Pestaggio razzista a Catanzaro, arrestati i vertici calabresi di Forza Nuova
Articolo Precedente
Articolo Successivo
Redazione Interno
-
Sono finiti ai domiciliari, su ordinanza del gip di Catanzaro, i tre esponenti di vertice di Forza Nuova in Calabria, ritenuti gli autori di una violenta aggressione a sfondo razziale. L’episodio, che risale allo scorso marzo, ha avuto per vittima il cittadino marocchino Oussama Ezzarhouny, colpevole soltanto di aver attirato su di sé l’attenzione del gruppo mentre si trovava, casualmente, a transitare in una delle vie dedicate alla movida giovanile.
Secondo quanto ricostruito dagli investigatori della Digos e della Squadra Mobile – che hanno eseguito l’ordinanza cautelare – i tre, identificati in Carmelo La Face, Giuseppe Sestito e Giuseppe Mumoli, avevano prima affisso uno striscione contenente la scrittura “Maranza a Catanzaro su caci ‘nta panza”, per poi aggredire fisicamente la vittima con calci e pugni.
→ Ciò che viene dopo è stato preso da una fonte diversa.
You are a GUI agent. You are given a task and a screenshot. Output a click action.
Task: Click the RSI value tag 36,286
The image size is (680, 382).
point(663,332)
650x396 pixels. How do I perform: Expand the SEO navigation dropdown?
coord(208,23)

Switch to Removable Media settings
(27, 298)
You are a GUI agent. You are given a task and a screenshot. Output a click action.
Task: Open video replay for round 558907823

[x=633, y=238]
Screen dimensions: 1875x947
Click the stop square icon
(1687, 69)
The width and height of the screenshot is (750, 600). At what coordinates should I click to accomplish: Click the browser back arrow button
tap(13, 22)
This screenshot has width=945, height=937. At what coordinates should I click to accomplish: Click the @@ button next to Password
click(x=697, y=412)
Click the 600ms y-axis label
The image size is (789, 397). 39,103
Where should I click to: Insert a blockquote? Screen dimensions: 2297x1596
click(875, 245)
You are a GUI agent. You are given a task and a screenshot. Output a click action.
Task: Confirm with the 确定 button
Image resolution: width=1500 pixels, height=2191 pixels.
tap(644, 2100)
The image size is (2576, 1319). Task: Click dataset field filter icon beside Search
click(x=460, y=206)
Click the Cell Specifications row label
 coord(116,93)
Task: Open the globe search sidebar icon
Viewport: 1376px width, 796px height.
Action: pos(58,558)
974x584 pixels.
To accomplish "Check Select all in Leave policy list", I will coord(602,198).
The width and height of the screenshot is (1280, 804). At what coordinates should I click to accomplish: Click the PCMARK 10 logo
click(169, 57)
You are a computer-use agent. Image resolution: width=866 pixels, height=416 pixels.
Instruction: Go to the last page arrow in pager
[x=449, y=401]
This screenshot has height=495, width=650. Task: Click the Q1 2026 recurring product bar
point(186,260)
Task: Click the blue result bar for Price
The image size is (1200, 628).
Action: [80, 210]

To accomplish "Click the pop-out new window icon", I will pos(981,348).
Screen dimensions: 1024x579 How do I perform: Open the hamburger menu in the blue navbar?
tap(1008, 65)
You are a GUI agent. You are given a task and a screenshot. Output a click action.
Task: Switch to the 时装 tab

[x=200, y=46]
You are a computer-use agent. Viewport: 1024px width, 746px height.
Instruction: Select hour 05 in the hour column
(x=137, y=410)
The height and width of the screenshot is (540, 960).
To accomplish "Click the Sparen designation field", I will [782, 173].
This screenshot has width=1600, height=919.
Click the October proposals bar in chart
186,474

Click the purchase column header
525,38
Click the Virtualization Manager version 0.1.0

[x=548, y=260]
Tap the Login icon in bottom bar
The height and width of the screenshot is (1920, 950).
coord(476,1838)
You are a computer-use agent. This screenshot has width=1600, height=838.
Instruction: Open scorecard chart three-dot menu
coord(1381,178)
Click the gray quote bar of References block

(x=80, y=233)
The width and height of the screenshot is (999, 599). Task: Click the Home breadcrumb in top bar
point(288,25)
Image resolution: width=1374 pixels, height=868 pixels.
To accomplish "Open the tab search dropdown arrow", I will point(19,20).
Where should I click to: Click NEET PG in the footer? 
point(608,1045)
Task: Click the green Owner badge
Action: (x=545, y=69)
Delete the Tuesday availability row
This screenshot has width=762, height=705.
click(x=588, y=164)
Non pago della prima violenza, il gruppo ha quindi inseguito l’uomo in automobile per diverse strade della città, brandendo minacciosamente una mazza da baseball nel corso di una bracca che ha assunto i contorni inquietanti di una caccia all’uomo.
L’inchiesta, che ha portato alle misure cautelari, si è concentrata non solo sulla dinamica dell’aggressione – definita nei particolari dalla magistratura – ma anche sul reato di propaganda e incitamento all’odio per motivi razziali, etnici e religiosi. L’intera azione del gruppo, infatti, appare inscindibilmente legata a una campagna di istigazione alla violenza, nella quale l’affissione dello striscione ha rappresentato il preludio immediato all’agguato vero e proprio.